* _ASSIGNED TASK A_
Swap "paper" for "study" and reproduce the post on stem cell division rates from "Journal club: How" up to and including "of your time.".
* _ASSIGNED TASK B_
Render this sentence from the post on stem cell division rates in Spanish: "The Spearman correlation coefficient is the same in both (0.81), since the ranks don’t change."
* _ASSIGNED TASK C_
Using the post on stem cell division rates, answer these questions:
(i) About how many cancers did Tomasetti et al choose?
(ii) Into what software was the copied data loaded?
(iii) What is the Pearson correlation coefficient for the log-log data?

* _EXTRACT_
::::::::

Journal club: How well do stem cell division rates predict cancer rates?

Summary: ~ 600 words on a moderately controversial recent paper that has been discussed endlessly elsewhere. Reading this is unlikely to be a good use of your time.


What Tomasetti et al did was to:

  • Choose a set of ~ 30 cancers
  • Find the lifetime incidence for each of those cancers
  • Independently, find estimates for the number of stems cells and the rate of stem cell division in each of the tissues from which those cancers arise, and then use these to calculate the lifetime number of stem cell divisions in that tissue
  • Find the correlation of the lifetime incidence of the cancer with the lifetime number of stem cell divisions in that tissue

In order to make sense of their results, I decided to reproduce their analysis. First, I manually copied and cleaned up the formatting of the data from their pdf (!) [1]. One of the first things I did after loading it into R was to plot it:

This doesn’t look like the plot in their paper, but I realized that was because I hadn’t taken the logs. Once I do, it looks way more similar (although I still flipped the axes):

log log

The Pearson correlation coefficient is much higher in the log-log data (0.80) than in the non-transformed data (0.53). The Spearman correlation coefficient is the same in both (0.81), since the ranks don’t change. This is a good example of how the Spearman correlation is more robust.

::::::::

Extracted data entries
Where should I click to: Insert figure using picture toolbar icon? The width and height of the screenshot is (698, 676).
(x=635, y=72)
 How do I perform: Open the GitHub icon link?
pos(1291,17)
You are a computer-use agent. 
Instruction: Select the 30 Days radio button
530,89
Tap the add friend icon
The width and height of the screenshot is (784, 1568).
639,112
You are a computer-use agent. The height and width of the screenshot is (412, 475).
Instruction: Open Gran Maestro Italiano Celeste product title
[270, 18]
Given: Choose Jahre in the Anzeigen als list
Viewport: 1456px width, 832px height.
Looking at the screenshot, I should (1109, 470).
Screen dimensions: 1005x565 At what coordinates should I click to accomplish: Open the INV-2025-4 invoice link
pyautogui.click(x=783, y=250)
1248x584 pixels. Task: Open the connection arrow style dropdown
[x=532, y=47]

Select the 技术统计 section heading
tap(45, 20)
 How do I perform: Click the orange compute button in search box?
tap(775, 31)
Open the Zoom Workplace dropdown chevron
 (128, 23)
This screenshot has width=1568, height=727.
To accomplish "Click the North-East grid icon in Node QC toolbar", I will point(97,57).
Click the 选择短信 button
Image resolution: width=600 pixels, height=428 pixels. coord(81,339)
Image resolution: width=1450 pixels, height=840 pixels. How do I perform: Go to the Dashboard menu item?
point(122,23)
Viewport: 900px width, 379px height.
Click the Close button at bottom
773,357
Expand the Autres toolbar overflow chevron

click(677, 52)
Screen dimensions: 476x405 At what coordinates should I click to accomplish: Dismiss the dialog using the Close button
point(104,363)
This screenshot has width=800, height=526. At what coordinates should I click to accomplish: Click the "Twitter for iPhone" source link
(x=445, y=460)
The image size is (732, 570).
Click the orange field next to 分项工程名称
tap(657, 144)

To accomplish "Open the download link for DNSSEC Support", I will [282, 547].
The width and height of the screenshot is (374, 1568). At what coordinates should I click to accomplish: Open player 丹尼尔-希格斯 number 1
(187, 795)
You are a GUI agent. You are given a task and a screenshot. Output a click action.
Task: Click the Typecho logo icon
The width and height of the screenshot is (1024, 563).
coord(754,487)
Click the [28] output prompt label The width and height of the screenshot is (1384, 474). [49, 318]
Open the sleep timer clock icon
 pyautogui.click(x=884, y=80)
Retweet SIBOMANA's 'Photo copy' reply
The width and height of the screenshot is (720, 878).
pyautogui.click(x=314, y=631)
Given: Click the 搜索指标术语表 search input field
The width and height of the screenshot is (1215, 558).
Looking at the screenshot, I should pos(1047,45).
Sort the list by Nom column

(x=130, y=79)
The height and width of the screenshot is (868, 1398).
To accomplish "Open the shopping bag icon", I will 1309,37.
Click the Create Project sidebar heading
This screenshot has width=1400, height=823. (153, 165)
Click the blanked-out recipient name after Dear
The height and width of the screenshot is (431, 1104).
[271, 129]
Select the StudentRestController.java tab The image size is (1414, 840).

::::::::

* _TASK OUTPUT A_
Journal club: How well do stem cell division rates predict cancer rates?

Summary: ~ 600 words on a moderately controversial recent study that has been discussed endlessly elsewhere. Reading this is unlikely to be a good use of your time.

* _TASK OUTPUT B_
El coeficiente de correlación de Spearman es el mismo en ambos (0,81), ya que los rangos no cambian.

* _TASK OUTPUT C_
(i) About 30
(ii) R
(iii) 0.80